On 4/28/20 11:34 AM, Markus Armbruster wrote:
Signed-off-by: Markus Armbruster <arm...@redhat.com>
---
qom/object.c | 16 ++++++++--------
1 file changed, 8 insertions(+), 8 deletions(-)
diff --git a/qom/object.c b/qom/object.c
index 1812f79224..e06c78f9a5 100644
--- a/qom/object.c
+++ b/qom/object.c
@@ -571,18 +571,18 @@ void object_initialize_childv(Object *parentobj, const
char *propname,
}
}
+out:
/*
- * Since object_property_add_child added a reference to the child object,
- * we can drop the reference added by object_initialize(), so the child
- * property will own the only reference to the object.
+ * We want @obj's reference to be 1 on success, 0 on failure.
+ * On success, it's 2: one taken by object_initialize(), and one
+ * by object_property_add_child().
+ * On failure in object_initialize() or earlier, it's 1.

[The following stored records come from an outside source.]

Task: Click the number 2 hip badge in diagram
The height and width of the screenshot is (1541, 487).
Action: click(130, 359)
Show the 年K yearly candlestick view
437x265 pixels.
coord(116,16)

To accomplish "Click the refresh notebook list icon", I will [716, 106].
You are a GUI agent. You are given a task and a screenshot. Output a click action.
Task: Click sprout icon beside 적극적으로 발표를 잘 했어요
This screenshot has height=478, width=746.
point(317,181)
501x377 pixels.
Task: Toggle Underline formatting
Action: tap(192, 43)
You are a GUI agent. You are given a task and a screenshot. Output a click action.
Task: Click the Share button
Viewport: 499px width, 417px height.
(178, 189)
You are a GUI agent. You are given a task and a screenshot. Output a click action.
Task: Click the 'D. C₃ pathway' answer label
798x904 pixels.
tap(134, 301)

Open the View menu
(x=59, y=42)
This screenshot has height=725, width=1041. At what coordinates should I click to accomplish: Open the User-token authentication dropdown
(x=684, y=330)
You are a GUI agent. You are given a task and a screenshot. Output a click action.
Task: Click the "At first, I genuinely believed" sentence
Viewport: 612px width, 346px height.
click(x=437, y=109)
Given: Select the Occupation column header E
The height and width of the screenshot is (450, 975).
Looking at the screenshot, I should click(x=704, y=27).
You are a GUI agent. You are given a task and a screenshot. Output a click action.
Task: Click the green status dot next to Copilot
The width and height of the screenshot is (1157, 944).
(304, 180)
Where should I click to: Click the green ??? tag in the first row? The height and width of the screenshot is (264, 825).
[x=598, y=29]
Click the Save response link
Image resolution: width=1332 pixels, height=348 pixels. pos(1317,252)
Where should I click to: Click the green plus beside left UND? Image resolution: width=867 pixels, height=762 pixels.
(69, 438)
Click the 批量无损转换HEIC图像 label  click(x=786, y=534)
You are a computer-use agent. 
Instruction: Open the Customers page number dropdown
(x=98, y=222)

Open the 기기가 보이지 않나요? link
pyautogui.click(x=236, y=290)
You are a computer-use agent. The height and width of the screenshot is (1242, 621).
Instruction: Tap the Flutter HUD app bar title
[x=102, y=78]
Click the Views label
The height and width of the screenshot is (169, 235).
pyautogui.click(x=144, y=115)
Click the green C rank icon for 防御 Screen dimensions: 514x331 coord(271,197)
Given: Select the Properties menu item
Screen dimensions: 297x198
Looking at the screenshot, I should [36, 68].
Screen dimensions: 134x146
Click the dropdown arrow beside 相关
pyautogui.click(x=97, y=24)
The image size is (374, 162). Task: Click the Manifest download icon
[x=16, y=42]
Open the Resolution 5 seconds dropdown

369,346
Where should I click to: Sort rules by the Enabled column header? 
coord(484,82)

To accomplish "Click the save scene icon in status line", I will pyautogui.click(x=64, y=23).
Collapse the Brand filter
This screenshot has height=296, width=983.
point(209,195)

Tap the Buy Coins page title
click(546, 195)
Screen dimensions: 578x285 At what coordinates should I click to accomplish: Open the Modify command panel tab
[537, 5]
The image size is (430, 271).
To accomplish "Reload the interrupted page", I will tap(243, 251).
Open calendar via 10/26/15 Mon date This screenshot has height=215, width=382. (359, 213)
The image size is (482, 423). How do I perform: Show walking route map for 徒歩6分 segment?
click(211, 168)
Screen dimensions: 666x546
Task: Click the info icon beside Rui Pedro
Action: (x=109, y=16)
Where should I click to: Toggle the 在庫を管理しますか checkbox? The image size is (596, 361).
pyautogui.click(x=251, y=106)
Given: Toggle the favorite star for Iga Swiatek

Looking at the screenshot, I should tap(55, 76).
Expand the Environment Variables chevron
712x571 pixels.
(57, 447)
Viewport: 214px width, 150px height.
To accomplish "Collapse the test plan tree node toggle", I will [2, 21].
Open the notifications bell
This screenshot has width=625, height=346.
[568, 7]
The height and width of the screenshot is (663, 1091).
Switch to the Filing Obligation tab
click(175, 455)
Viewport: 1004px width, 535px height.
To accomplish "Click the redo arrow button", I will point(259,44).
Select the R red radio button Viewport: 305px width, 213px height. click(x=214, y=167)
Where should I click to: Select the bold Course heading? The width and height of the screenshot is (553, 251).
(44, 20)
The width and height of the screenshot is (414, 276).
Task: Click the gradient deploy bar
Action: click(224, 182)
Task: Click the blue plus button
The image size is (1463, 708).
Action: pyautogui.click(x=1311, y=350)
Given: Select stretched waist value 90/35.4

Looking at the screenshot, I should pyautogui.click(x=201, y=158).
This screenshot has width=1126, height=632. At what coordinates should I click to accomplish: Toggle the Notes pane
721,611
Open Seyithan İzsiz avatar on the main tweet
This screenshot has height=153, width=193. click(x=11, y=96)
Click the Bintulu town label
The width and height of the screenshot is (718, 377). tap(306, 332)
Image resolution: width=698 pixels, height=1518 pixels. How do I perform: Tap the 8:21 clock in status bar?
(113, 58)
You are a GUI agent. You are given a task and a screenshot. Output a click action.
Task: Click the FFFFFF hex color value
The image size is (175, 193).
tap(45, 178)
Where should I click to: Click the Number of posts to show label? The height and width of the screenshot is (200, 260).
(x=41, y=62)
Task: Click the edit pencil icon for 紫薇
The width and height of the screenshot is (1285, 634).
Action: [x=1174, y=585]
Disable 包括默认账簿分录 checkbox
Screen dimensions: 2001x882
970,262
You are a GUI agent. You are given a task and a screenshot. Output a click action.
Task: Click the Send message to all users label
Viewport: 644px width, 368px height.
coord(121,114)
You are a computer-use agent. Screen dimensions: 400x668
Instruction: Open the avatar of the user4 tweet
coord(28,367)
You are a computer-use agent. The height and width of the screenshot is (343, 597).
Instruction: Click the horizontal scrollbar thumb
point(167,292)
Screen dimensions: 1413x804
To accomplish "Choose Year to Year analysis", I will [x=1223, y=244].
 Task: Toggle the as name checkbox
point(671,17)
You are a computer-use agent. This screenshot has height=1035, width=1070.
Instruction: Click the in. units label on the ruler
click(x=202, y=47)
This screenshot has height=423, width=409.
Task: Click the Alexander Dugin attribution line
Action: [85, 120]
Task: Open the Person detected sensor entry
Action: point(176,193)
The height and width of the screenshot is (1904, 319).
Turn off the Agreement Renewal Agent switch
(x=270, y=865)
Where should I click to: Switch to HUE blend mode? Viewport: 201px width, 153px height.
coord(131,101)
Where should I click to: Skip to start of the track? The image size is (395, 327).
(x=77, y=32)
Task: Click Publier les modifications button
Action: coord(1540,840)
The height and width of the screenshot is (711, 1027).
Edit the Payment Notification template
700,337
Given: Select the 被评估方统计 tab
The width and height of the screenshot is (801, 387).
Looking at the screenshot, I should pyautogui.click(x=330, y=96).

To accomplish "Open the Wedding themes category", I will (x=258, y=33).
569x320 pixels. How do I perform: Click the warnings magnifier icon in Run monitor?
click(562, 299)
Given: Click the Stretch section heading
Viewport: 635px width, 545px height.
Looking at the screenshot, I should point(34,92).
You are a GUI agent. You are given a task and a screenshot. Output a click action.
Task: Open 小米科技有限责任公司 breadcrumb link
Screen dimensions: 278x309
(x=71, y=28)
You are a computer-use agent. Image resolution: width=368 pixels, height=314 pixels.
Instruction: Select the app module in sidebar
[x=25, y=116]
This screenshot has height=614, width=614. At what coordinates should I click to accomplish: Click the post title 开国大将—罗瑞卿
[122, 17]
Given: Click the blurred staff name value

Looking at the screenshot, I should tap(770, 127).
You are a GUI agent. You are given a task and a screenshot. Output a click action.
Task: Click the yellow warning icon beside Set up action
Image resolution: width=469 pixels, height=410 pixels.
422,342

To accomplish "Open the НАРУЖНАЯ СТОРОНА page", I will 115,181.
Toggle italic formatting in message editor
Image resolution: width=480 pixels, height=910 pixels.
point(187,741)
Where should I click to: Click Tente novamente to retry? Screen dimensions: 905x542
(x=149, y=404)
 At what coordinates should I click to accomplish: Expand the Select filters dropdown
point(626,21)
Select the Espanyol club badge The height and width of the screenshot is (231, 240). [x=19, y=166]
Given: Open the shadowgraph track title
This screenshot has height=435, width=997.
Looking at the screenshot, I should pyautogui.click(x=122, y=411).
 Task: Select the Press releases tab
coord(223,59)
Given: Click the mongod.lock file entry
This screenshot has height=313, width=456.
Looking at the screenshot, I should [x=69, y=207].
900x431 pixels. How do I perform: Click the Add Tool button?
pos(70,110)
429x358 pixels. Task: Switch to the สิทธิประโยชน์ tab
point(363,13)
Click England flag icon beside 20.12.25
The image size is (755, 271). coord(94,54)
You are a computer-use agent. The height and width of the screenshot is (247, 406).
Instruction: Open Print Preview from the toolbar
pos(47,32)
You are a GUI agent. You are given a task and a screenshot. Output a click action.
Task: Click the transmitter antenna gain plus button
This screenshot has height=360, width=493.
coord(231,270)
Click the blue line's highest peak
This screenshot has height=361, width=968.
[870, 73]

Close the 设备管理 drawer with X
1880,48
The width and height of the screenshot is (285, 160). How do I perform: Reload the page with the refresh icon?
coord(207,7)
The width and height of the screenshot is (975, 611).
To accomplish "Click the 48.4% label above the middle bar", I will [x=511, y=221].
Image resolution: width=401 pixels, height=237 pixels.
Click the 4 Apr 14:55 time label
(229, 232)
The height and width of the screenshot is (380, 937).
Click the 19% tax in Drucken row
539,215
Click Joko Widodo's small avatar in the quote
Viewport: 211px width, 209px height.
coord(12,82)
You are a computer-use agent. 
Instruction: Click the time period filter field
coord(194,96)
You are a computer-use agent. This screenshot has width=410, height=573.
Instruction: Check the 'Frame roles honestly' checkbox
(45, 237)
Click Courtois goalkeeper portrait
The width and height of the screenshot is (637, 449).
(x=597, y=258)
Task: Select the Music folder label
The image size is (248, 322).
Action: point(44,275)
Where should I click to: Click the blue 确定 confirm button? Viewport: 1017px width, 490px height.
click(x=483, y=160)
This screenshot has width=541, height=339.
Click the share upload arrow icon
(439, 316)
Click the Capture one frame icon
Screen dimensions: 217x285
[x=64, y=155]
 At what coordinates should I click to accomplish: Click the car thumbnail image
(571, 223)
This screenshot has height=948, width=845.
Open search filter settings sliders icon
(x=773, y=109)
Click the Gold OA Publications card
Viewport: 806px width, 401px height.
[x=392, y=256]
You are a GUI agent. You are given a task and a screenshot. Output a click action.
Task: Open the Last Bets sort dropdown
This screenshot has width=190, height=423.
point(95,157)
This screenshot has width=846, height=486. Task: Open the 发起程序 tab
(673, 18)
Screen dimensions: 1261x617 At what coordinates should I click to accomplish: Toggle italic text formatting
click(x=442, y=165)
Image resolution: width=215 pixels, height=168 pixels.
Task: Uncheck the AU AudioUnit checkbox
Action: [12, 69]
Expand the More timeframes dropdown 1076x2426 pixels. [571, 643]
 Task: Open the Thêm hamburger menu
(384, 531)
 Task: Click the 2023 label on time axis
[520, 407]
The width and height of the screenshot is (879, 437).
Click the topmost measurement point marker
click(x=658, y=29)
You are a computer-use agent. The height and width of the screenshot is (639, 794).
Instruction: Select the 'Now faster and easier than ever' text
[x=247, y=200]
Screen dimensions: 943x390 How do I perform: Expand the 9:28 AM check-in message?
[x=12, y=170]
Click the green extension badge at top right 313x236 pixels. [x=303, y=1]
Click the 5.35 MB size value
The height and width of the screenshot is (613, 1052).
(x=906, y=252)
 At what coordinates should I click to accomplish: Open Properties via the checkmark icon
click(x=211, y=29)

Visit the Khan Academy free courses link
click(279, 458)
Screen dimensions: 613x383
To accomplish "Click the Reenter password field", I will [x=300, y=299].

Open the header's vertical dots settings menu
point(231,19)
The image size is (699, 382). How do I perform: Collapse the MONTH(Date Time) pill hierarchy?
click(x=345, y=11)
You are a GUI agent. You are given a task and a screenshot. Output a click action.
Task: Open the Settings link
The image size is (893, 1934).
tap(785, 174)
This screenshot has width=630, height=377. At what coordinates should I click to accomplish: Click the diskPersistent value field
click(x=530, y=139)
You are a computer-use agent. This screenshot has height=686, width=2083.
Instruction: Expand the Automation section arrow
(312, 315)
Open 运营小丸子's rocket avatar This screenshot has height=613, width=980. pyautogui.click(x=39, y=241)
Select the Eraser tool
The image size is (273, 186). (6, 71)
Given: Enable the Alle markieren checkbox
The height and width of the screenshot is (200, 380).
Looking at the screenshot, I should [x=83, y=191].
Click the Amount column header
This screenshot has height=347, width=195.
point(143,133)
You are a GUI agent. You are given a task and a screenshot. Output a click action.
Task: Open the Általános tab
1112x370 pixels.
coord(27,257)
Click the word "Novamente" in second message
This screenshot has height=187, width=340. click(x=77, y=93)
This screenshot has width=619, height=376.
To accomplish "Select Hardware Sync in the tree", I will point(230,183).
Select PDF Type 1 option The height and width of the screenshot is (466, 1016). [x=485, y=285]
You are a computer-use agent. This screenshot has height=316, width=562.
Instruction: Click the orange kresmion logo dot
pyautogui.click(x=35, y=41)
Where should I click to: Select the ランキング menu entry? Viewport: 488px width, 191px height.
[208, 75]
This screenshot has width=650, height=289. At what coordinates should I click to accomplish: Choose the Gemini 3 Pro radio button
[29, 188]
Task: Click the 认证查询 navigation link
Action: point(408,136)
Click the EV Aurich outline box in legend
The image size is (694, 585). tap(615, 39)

+ * On failure afterwards, it's also 1: object_unparent() releases
+ * the reference taken by object_property_add_child().
Useful comment.
*/
object_unref(obj);
-out:
- if (local_err) {
- error_propagate(errp, local_err);
- object_unref(obj);
- }
+ error_propagate(errp, local_err);
But looking at just the code (even without comments), this is safe -
pre-patch, the only way to get to the out: label without a 'goto' is on
the success path, at which point we can deduce that object_unref() is
called exactly once whether on the success path or on the local_err
path, at which point moving the label up and making the object_unref()
unconditional is the same semantics. With that hoisted, error_propagate
is the only thing remaining under an 'if (local_err)' guard, and it is
safe to call that when there is no error. No semantic change, at which
point all that remains to review is the accuracy of the comment.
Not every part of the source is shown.